Israel is complicated. No one is going to argue against that; but it is also our home, our nation, and our peoplehood.
As I began my new role as Director of Global Connections for the Jewish Federation of Greater MetroWest, I went to visit our partners in Israel. I did not know what to expect, and I left deeply moved by what I experienced.
I saw first-hand that, in addition to the incredible generosity of its donors, the Greater MetroWest community is defined by leaders that have truly given their hearts, souls, and unconditional love to Israel and our partners. They show up in Israel to be with their friends when the rockets are falling, they show up to celebrate a simcha with a former rishonim, and everything in between.
The stories I heard, the people I met, and the work that I saw while visiting our partners in Israel made it ever clearer: Israel is complicated, but people always come before politics. Our Israel Director, Amir Shacham, said to me about the 20+ years of Greater MetroWest’s work in Israel, “It’s like a bike… if you don’t keep moving you fall down.” This community has kept moving, from the founding of pluralistic religious spaces in Israel, to supporting some of the most innovative and award-winning programs promoting shared society in Israel, to being among the first to help airlift and settle new olim from Ethiopia and the FSU.
This spirit remains as active as it has ever been. This year we are growing the impact of our Mishlachat program, enabling even more members of our community to experience Israel here at home. We are pioneering new living bridge programs to strengthen relationships between diaspora Jews and Israelis.
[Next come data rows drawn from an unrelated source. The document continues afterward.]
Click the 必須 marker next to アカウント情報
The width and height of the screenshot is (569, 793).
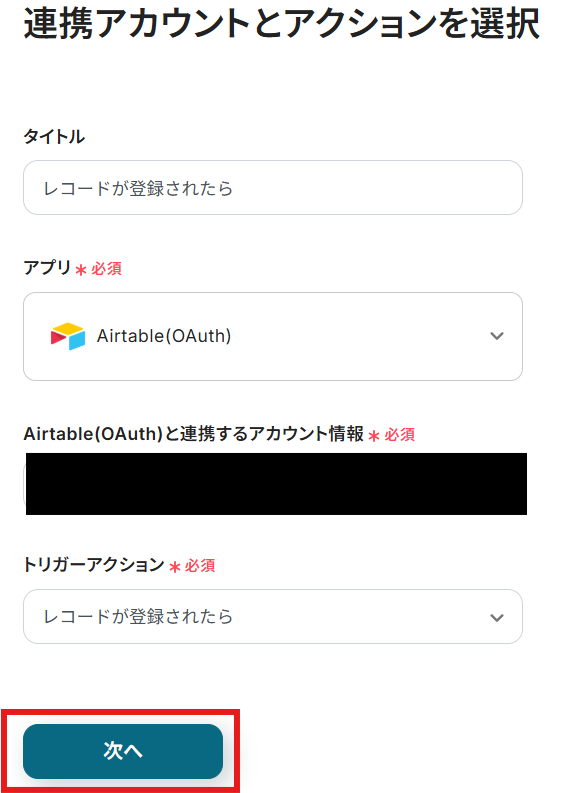point(400,434)
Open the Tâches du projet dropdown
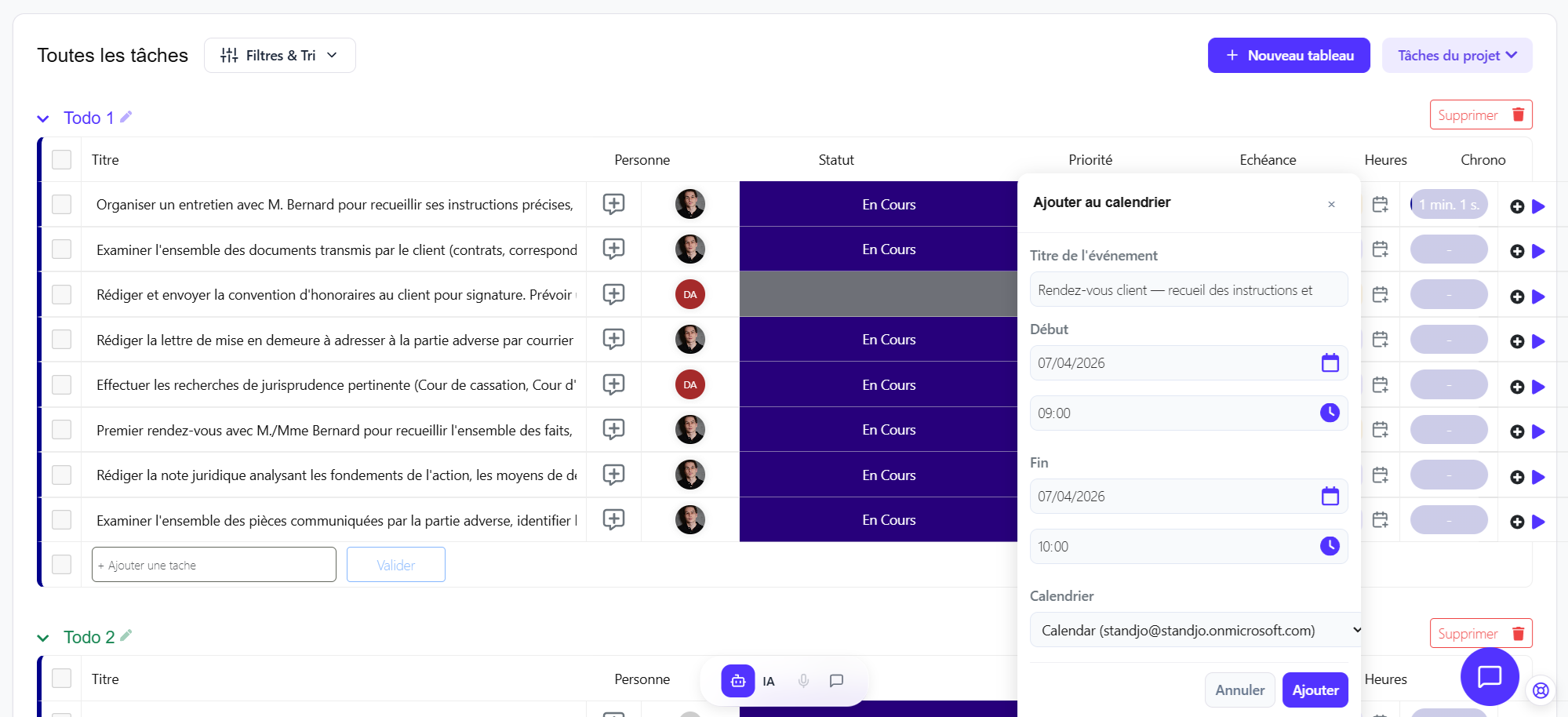Viewport: 1568px width, 717px height. tap(1457, 56)
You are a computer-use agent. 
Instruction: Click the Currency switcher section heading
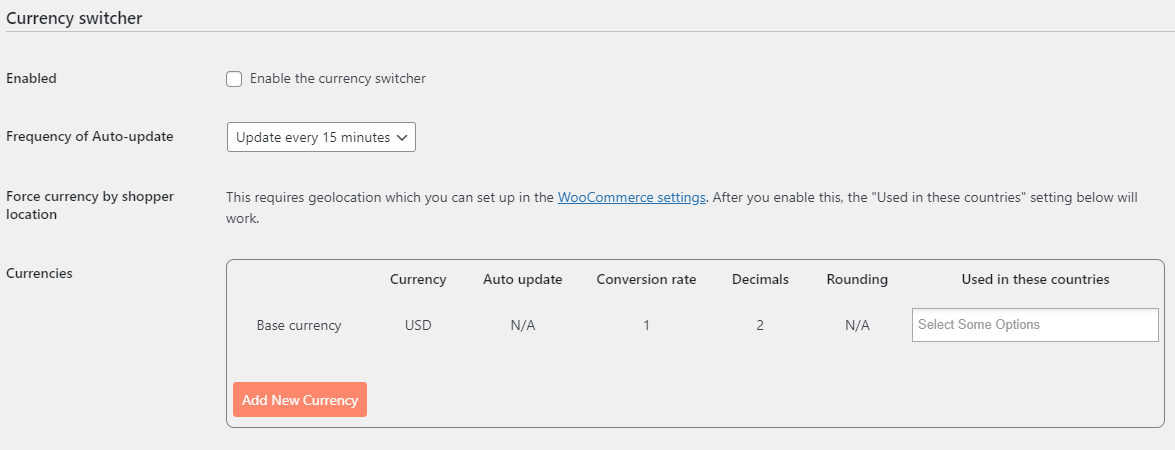(x=74, y=18)
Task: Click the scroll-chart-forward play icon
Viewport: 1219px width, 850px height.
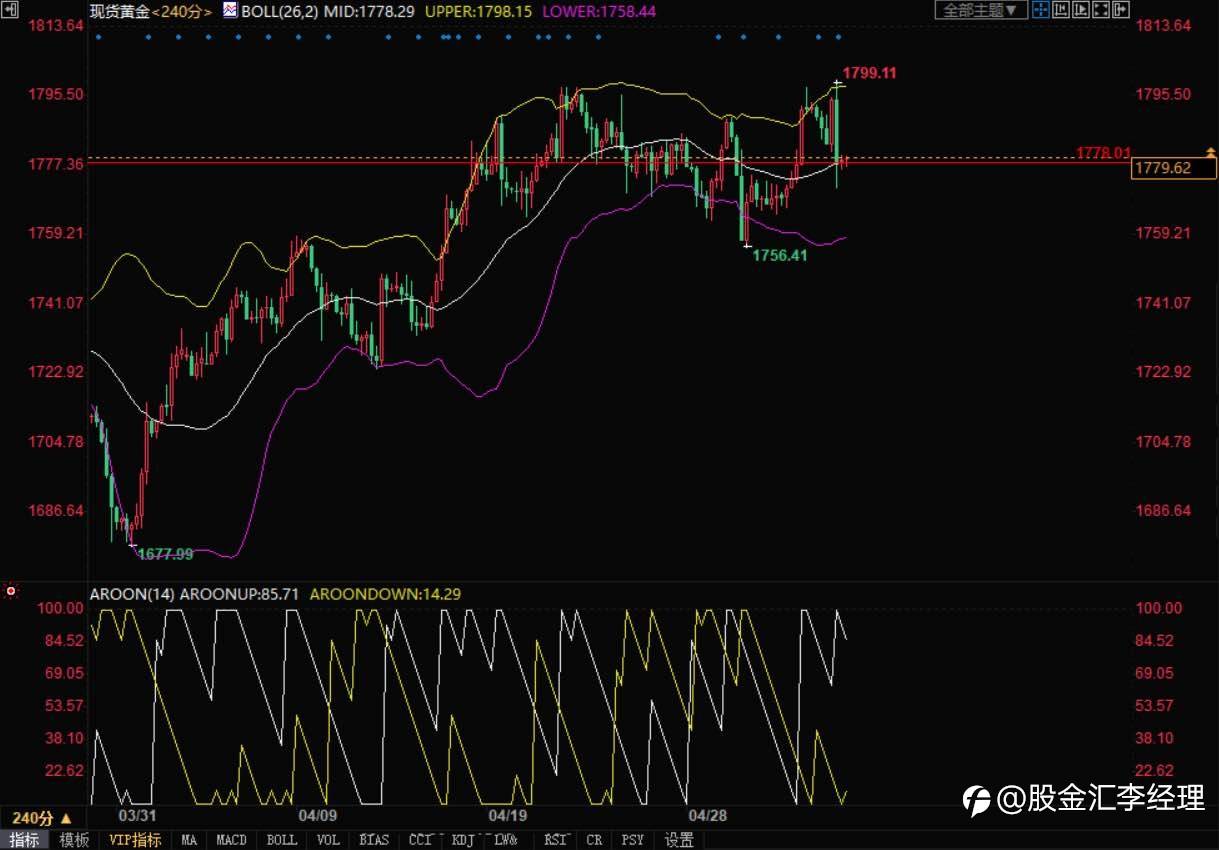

And we will continue to support our partners on the ground who are working every day to build resiliency, pluralism, and tikkun olam. We in Greater MetroWest understand the importance and the need to be unafraid and to take on new approaches, even when others may not follow.
A relationship with Israel is not always easy, especially as tensions rise in both the U.S. and Israel on all ends of the political spectrum. This generation of young American Jews has had to grapple with their views and feelings about Israel far more than their parents or their grandparents did. But despite all the challenges, we will continue to find the opportunities, and pursue them.
One participant of the program Photography with Joy (an intergenerational photo therapy program we support for Holocaust survivors and teens) said to me, “I don’t see my history as belonging to me.” This, to me, expressed a profound sense of global responsibility. Our history and our successes are shared amongst us all; we all belong and yet nothing belongs solely to us.
Our Global Connections team is constantly processing and strategizing, and consulting with our partners in the U.S. and Israel to see how to make the most meaningful impacts. I am privileged to be joining such a legacy. We will continue engaging in the difficult conversations and making the critical decisions about how we as diaspora Jews can best support Israel, because if we don’t who else will?